Yes, I give donations and volunteer my time for causes of importance to me. The issue is that organizations like La Raza and others get government funding. And then cry some more that they need more money. That is what I call double dipping. They should raise their own funds too.


It depends on what you see as the role of government. Governments can't govern the sick and infirm. Additionally, centralizing our money helps us use the scale of our dollars to more efficiently purchase goods in bulk and distribute them.

Charities don't nearly have enough to meet demand.


Source please?



Currently, that is 2.1% of GDP. ~$410B.

There are 300M people in the U.S..

That breaks down to $1366/person.

Do you think that would be enough to solve all of the problems here?

Do you think that is enough?


Do you think that would go anywhere near paying for all of the gofundme's I see to pay for medical bills I see everyday?

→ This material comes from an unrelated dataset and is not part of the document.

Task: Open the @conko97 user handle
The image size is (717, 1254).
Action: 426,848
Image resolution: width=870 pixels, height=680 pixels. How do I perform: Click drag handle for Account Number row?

I read elsewhere that the rental assistance is to be made directly to the landlord/property management company. In addition; (which I don't think that the article brings out), is that people who are not on a lease to begin with are not going to open up that "can of worms." That goes for people who have let in other family and/or friends to circumvent laws related to number of people allowed in rental property. In addition, proof of income (required by the program) is not going to work with people paid "under the table." Those are the real reasons why such people are not willing to provide their personal information. That and the fact that people could be subject to deportation. Didn't the applicable city officials realize this about the lease aspect? Maybe it is just glossed over for purposes of the article. But if they think that outreach is the issue, they are misguided and naive.


You are correct that the payments go to the landlord to prevent the clients spending the money on other things.